Records provided Block Start

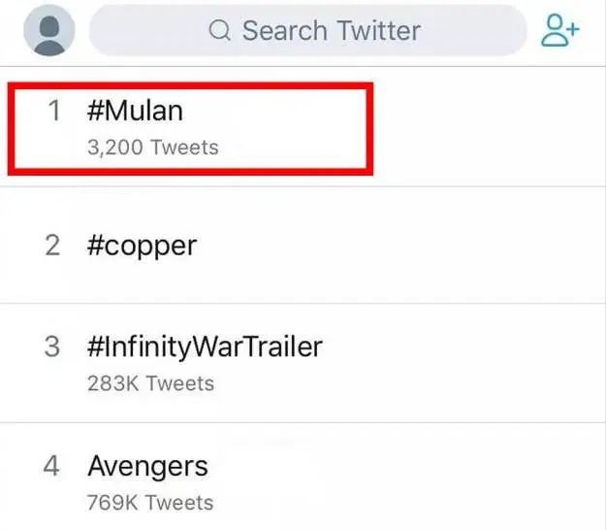Tap 769K Tweets under Avengers
This screenshot has height=530, width=606.
(x=150, y=503)
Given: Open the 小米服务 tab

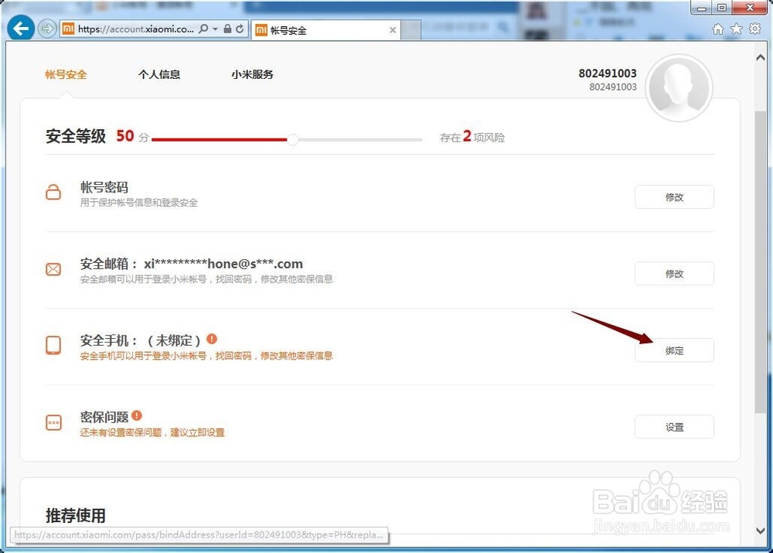Looking at the screenshot, I should coord(252,74).
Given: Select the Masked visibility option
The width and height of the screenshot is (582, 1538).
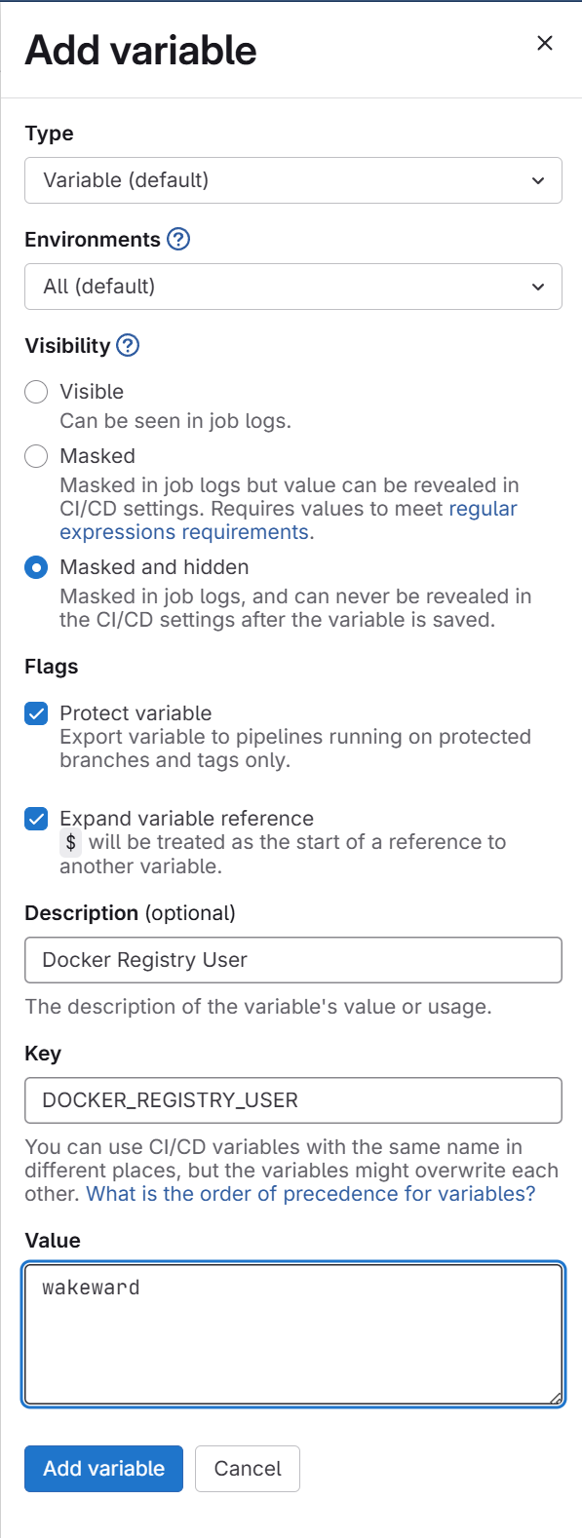Looking at the screenshot, I should [36, 455].
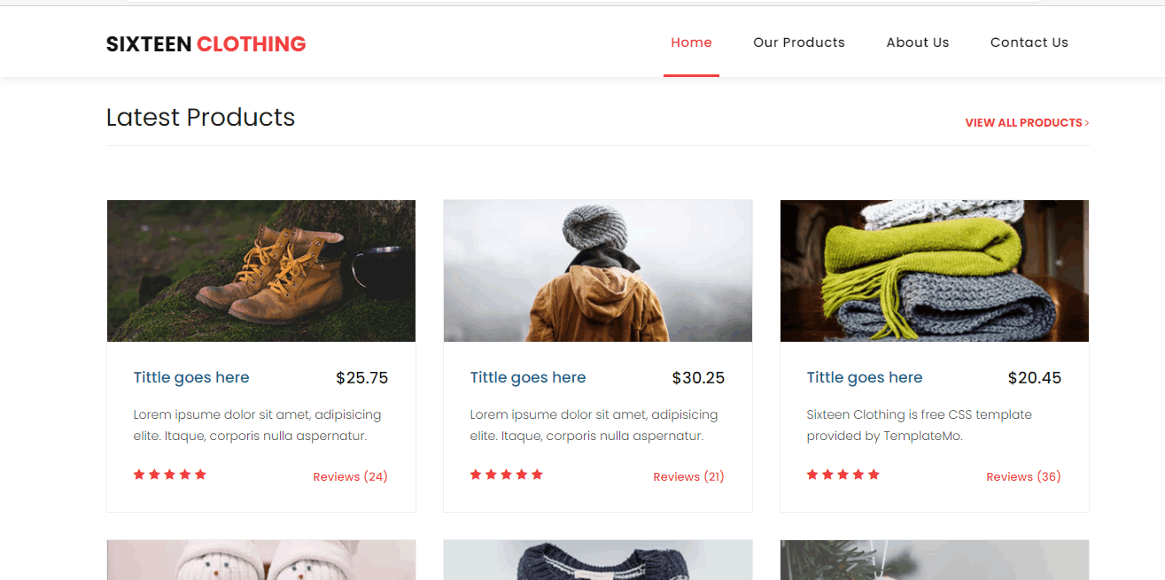This screenshot has width=1165, height=580.
Task: Click first star on boots product rating
Action: coord(139,475)
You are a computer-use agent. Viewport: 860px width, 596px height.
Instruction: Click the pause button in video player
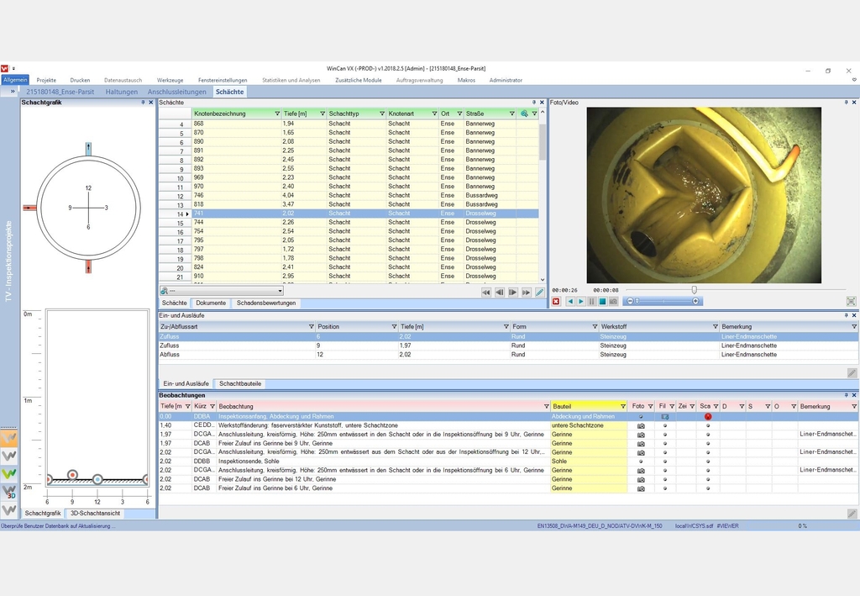click(x=591, y=301)
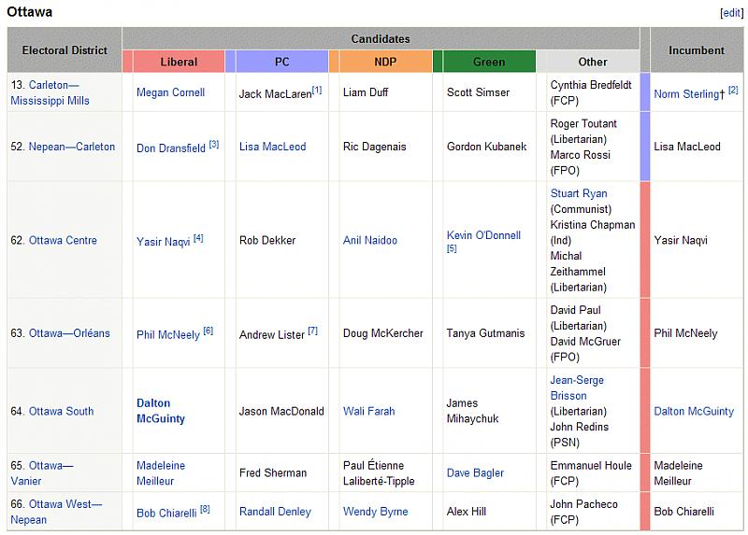Open the Norm Sterling incumbent link
748x535 pixels.
point(688,94)
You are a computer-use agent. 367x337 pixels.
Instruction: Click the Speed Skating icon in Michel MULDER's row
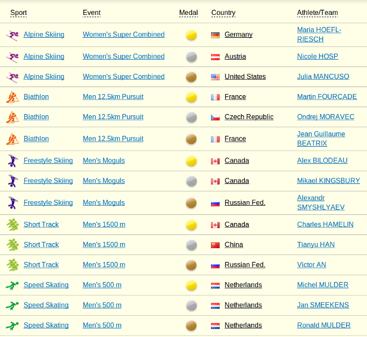(x=12, y=285)
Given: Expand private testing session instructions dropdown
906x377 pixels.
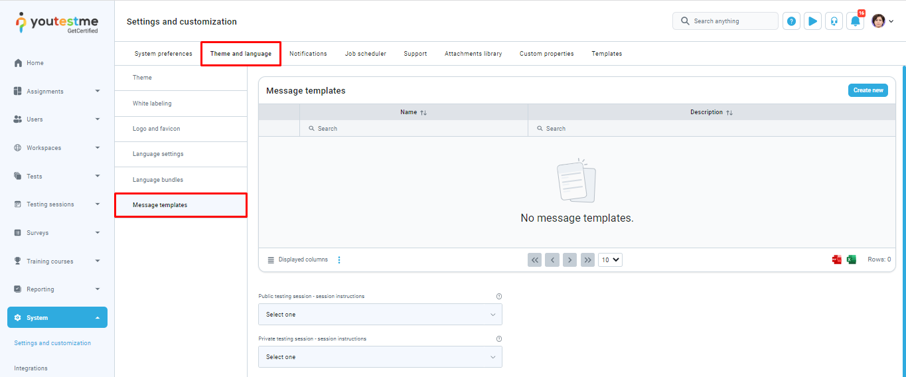Looking at the screenshot, I should click(x=380, y=357).
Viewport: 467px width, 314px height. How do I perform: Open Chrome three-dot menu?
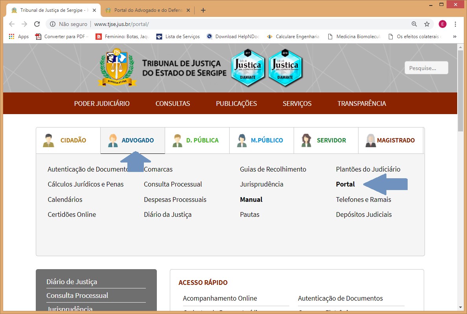click(x=456, y=24)
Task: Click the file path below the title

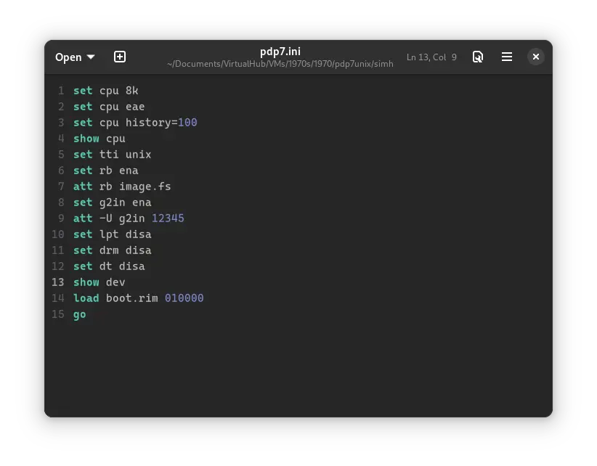Action: click(x=280, y=64)

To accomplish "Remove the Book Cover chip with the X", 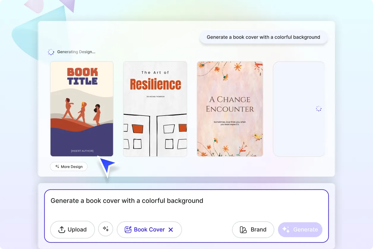I will [171, 229].
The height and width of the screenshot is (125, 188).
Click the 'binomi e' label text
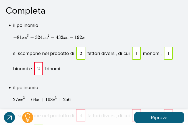pos(22,69)
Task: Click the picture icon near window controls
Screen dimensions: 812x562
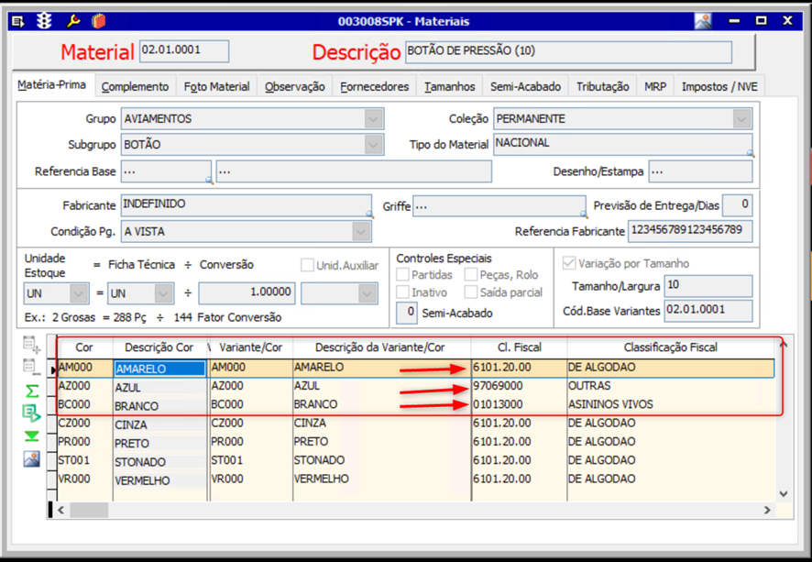Action: [x=702, y=21]
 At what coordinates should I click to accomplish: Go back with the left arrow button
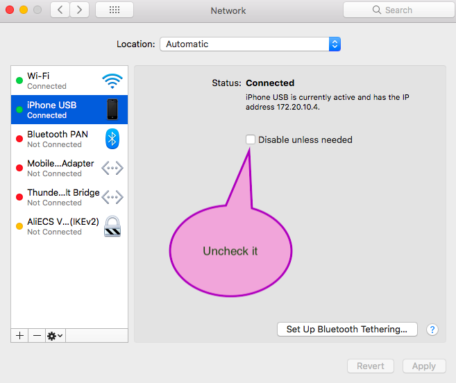click(x=60, y=10)
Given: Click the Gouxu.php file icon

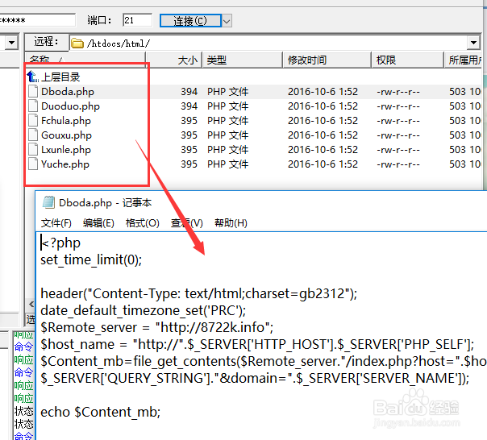Looking at the screenshot, I should 33,135.
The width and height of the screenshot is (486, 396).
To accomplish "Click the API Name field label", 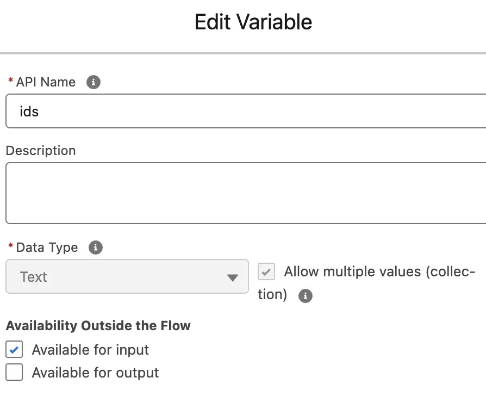I will point(46,82).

Records provided Block End

■ **Directions for this task**: If a line above holds the word "agent", copy it.

■ **Answer for the task**:
You are a computer-use agent. Viewport: 860px width, 596px height.
You are a computer-use agent. 367x337 pixels.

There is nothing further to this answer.